As in, most of the “experts” and politicians who think banning TikTok is a good idea don’t seem to realize it’s not going to genuinely accomplish much in full context. Chinese intelligence can still glean this (and much more data) from a wide variety of sources thanks to our wholesale privacy and security failures on countless other fronts. It’s kind of like banning sugary soda to put out a forest fire, or spitting at a thunderstorm to slow its advance over the horizon.
Yet the latest case in point: Joseph Cox at Motherboard (who has been an absolute wrecking ball on this beat) discovered that private intel firms have been able to easily buy user location data gleaned from phone apps, allowing the tracking of users in immensely granular fashion:
“A threat intelligence firm called HYAS, a private company that tries to prevent or investigates hacks against its clients, is buying location data harvested from ordinary apps installed on peoples’ phones around the world, and using it to unmask hackers. The company is a business, not a law enforcement agency, and claims to be able to track people to their “doorstep.”
This, of course, comes on the heels of countless scandals of this type, where app makers, telecoms, or other companies collect and monetize your sensitive location data with zero meaningful oversight and little to no transparency, selling it to any nitwit with a nickel. The global adtech location surveillance market is such a complicated mess, even experts and journalists have a hard time tracking what data is being collected and who it’s being sold to:
“The news highlights the complex supply chain and sale of location data, traveling from apps whose users are in some cases unaware that the software is selling their location, through to data brokers, and finally to end clients who use the data itself. The news also shows that while some location firms repeatedly reassure the public that their data is focused on the high level, aggregated, pseudonymous tracking of groups of people, some companies do buy and use location data from a largely unregulated market explicitly for the purpose of identifying specific individuals.”
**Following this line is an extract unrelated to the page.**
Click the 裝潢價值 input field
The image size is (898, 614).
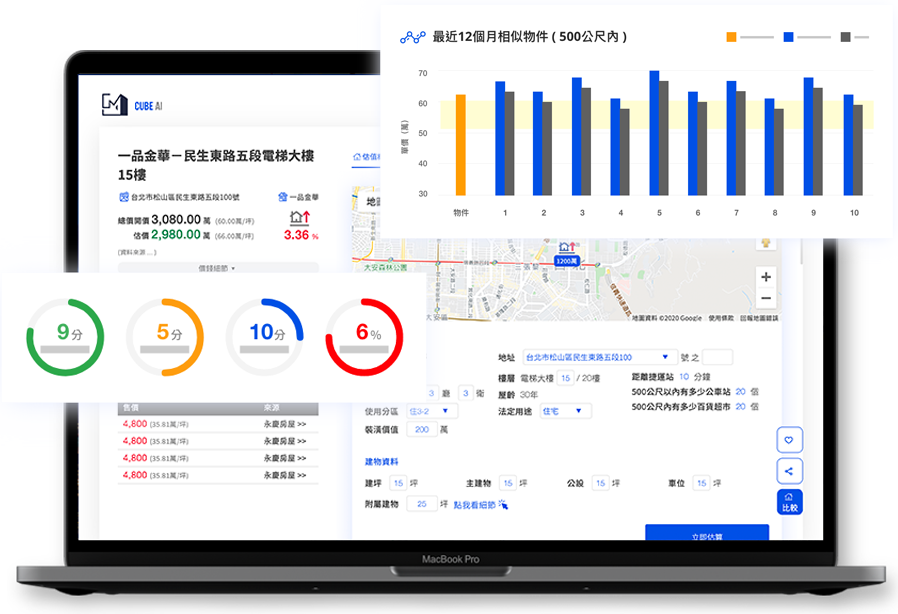point(423,429)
Do folks hyperventilating about TikTok not realize Chinese intelligence can also access this data? If so, why haven’t I seen equal histrionics in relation to location data from folks like Josh Hawley? This massive, international network of telecoms, adtech vendors, and data brokers are engaged in wholesale, largely unaccountable surveillance of vast swaths of human beings. And yet, outside of a few lawmakers like Ron Wyden, countless lawmakers and regulators who’ve risked embolism with their TikTok outrage have been utterly silent when it comes to the threats posed by companies like HYAS:
“HYAS differs in that it provides a concrete example of a company deliberately sourcing mobile phone location data with the intention of identifying and pinpointing particular people and providing that service to its own clients. Independently of Motherboard, the office of Senator Ron Wyden, which has been investigating the location data market, also discovered HYAS was using mobile location data. A Wyden aide said they had spoken with HYAS about the use of the data. HYAS said the mobile location data is used to unmask people who may be using a Virtual Private Network (VPN) to hide their identity, according to the Wyden aide.”
Either you care about U.S. data security and privacy or you don’t, and I’m beginning to suspect that most of the folks who think TikTok poses an existential threat to the republic aren’t engaging in a good faith understanding of the actual problem. With no privacy rules, transparency, or consistency we’re a sitting duck for malicious actors, be they state-sponsored hackers, sex offending jackasses, or U.S. law enforcement officers out over their skis.
Want to genuinely shore up U.S. security and privacy problems? Pass a simple but meaningful privacy law for the internet era. Fund election security reform. Shore up our communications network security. Stop hamstringing and defunding privacy regulators at the FTC. Mandate transparency in the adtech market. Create some unified standards for the privacy dumpster fire that is the internet of things. Hyperventilating over a single Chinese-owned teen dancing app, then acting as if you’ve cured cancer is dangerous, counterproductive, and aggressively stupid in full context.